(Word and element pointing entries)
:::
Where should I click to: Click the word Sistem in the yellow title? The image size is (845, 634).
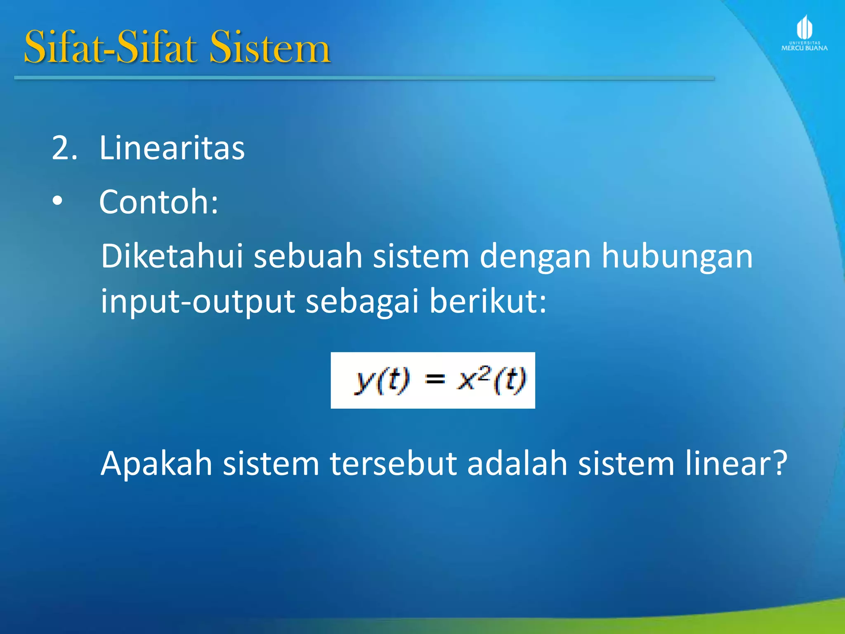click(270, 48)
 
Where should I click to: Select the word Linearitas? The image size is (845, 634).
click(172, 148)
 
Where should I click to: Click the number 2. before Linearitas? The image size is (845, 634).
click(64, 148)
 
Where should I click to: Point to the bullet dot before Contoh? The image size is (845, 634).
click(58, 201)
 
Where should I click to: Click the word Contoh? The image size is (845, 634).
click(159, 202)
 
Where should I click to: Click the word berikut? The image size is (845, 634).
click(488, 300)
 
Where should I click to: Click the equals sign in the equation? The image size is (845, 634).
click(435, 379)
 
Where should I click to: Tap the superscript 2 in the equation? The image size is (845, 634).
click(485, 372)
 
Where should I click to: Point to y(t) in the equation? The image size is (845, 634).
click(382, 380)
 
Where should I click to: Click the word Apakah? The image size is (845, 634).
click(156, 463)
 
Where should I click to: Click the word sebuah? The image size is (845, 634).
click(308, 256)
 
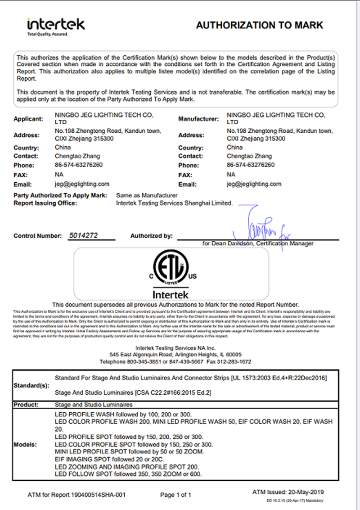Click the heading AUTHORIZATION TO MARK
coord(259,25)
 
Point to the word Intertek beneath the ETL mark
coord(171,294)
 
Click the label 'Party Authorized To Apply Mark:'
coord(60,195)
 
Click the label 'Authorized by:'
coord(151,235)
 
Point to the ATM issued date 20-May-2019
coord(305,492)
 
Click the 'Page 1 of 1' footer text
coord(176,495)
:::
**Exercise details:** Present every line of the data above as a JSON array of strings, one string per line, with blank lines omitted. Exclude the pictures from the answer.

**Answer below:**
[
  "Where should I click to: Click the word Sistem in the yellow title? The image size is (845, 634).",
  "click(270, 48)",
  "Where should I click to: Select the word Linearitas? The image size is (845, 634).",
  "click(172, 148)",
  "Where should I click to: Click the number 2. before Linearitas? The image size is (845, 634).",
  "click(64, 148)",
  "Where should I click to: Point to the bullet dot before Contoh? The image size is (845, 634).",
  "click(58, 201)",
  "Where should I click to: Click the word Contoh? The image size is (845, 634).",
  "click(159, 202)",
  "Where should I click to: Click the word berikut? The image size is (845, 634).",
  "click(488, 300)",
  "Where should I click to: Click the equals sign in the equation? The image size is (845, 634).",
  "click(435, 379)",
  "Where should I click to: Tap the superscript 2 in the equation? The image size is (845, 634).",
  "click(485, 372)",
  "Where should I click to: Point to y(t) in the equation? The image size is (845, 634).",
  "click(382, 380)",
  "Where should I click to: Click the word Apakah? The image size is (845, 634).",
  "click(156, 463)",
  "Where should I click to: Click the word sebuah? The image size is (845, 634).",
  "click(308, 256)",
  "Click the heading AUTHORIZATION TO MARK",
  "coord(259,25)",
  "Point to the word Intertek beneath the ETL mark",
  "coord(171,294)",
  "Click the label 'Party Authorized To Apply Mark:'",
  "coord(60,195)",
  "Click the label 'Authorized by:'",
  "coord(151,235)",
  "Point to the ATM issued date 20-May-2019",
  "coord(305,492)",
  "Click the 'Page 1 of 1' footer text",
  "coord(176,495)"
]